(Beginning of Data shown)
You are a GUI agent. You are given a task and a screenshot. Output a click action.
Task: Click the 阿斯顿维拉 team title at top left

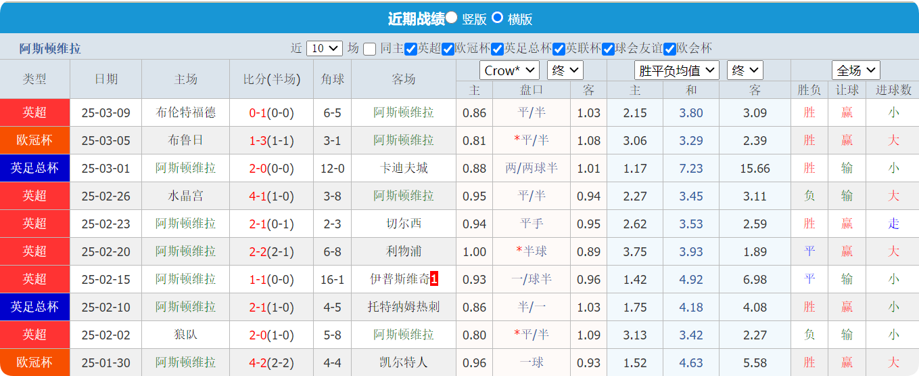50,49
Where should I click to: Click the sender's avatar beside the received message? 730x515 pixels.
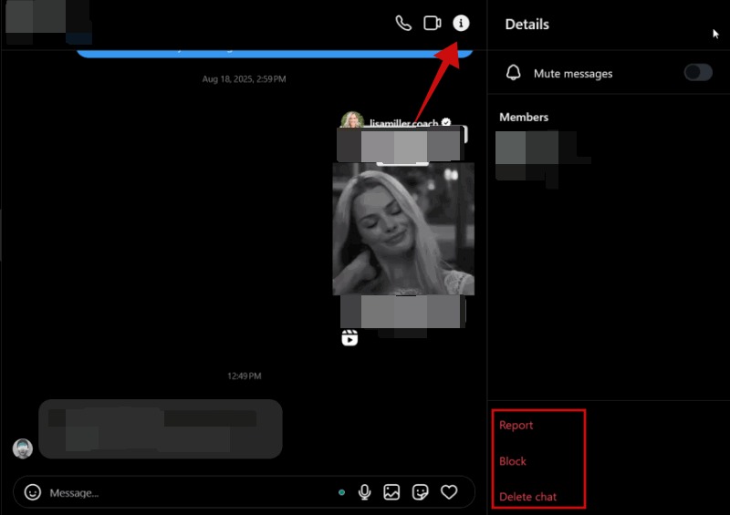coord(23,448)
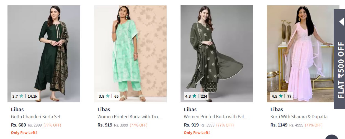Click the dark circular button at bottom right
The image size is (345, 139).
[332, 137]
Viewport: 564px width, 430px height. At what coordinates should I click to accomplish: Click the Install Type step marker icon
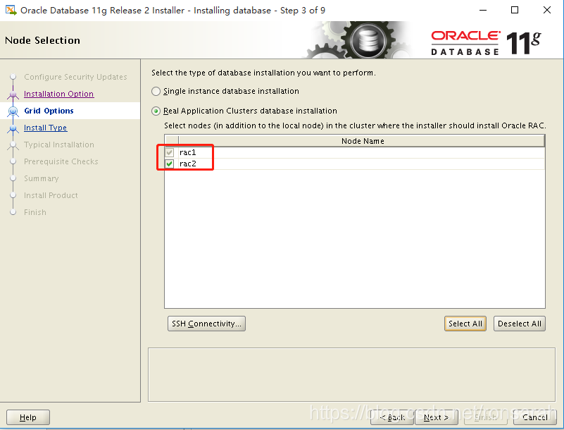coord(14,128)
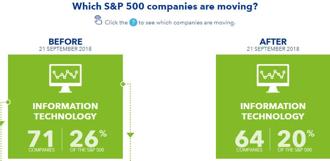This screenshot has width=330, height=161.
Task: Click the 64 companies figure
Action: click(249, 141)
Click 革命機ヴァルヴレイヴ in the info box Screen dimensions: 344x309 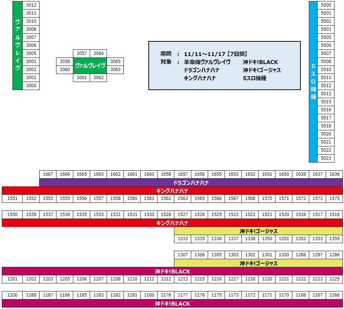[x=207, y=62]
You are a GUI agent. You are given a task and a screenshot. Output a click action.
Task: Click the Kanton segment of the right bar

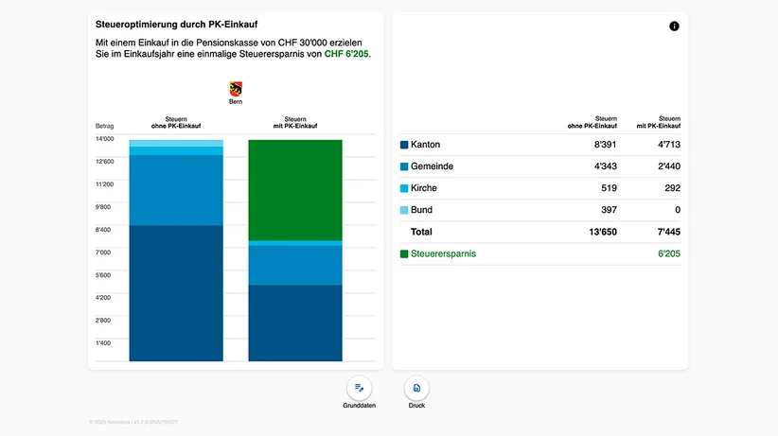click(295, 323)
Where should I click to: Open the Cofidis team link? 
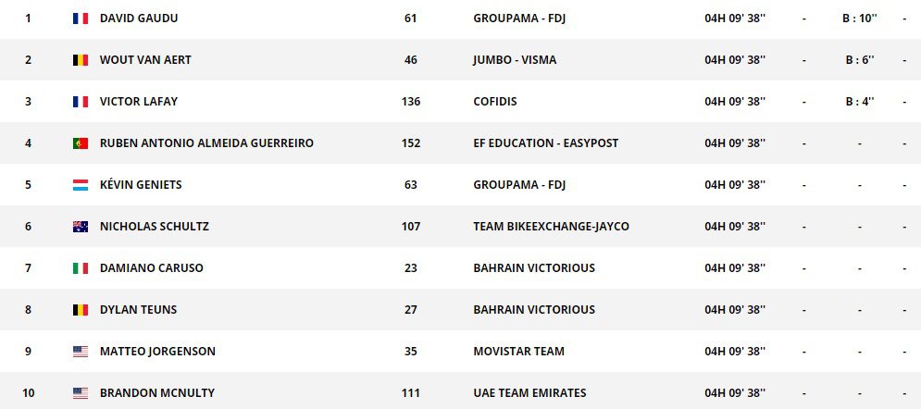(495, 102)
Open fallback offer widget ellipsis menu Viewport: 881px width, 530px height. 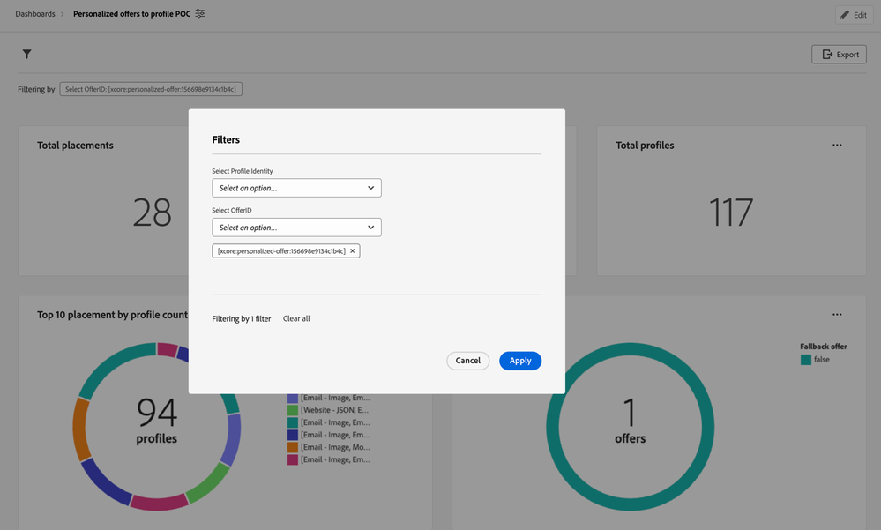(x=836, y=315)
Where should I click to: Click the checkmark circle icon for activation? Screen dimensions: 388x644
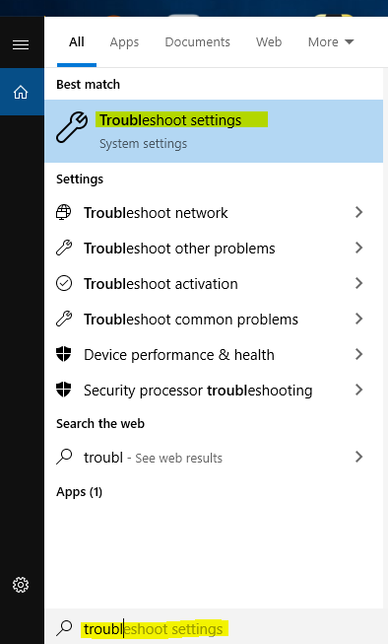64,283
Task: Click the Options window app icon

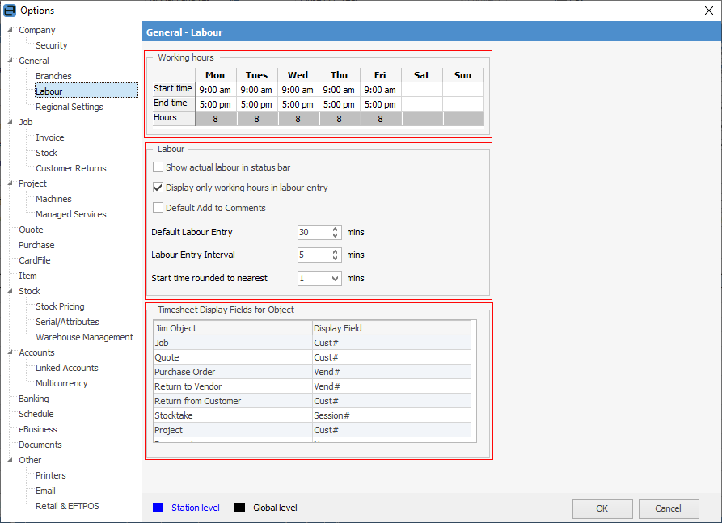Action: (10, 10)
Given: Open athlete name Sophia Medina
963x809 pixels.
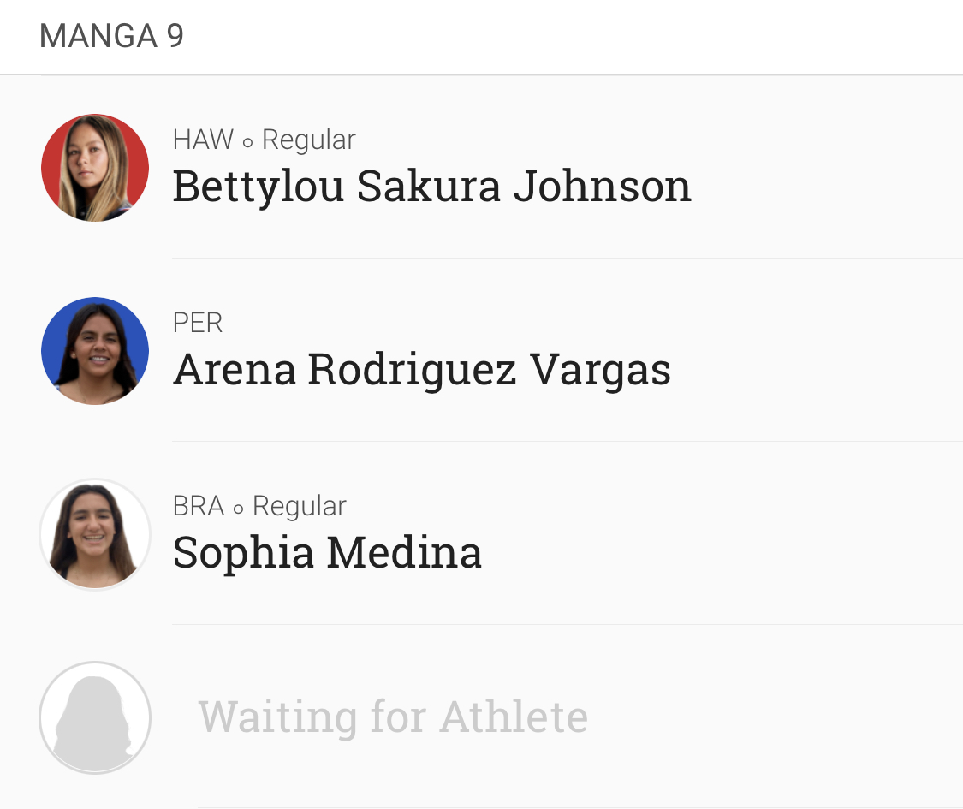Looking at the screenshot, I should click(x=327, y=553).
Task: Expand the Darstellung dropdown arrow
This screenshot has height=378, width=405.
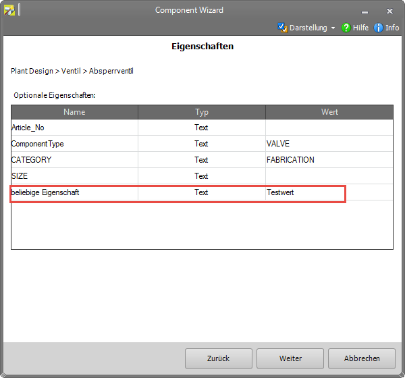Action: coord(333,28)
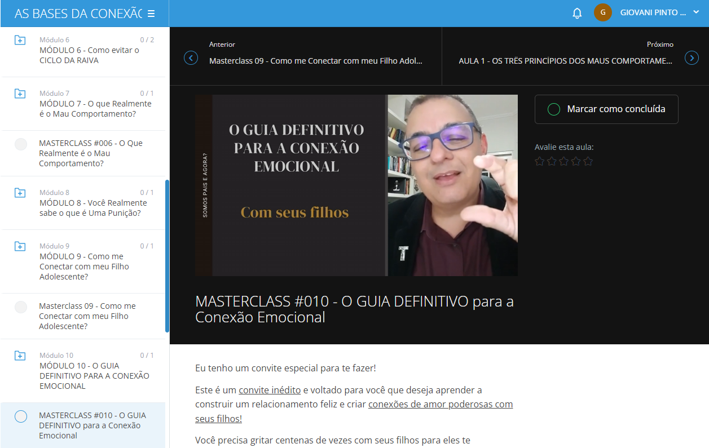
(End of Data shown)
- Work order: Write out exactly the lines running from the one with "Task: Expand the Darstellung dropdown arrow" through the end of the material, both ends included, while leaving the pictures out.

- Response to the exercise:
Task: Expand the Darstellung dropdown arrow
This screenshot has height=378, width=405.
Action: coord(333,28)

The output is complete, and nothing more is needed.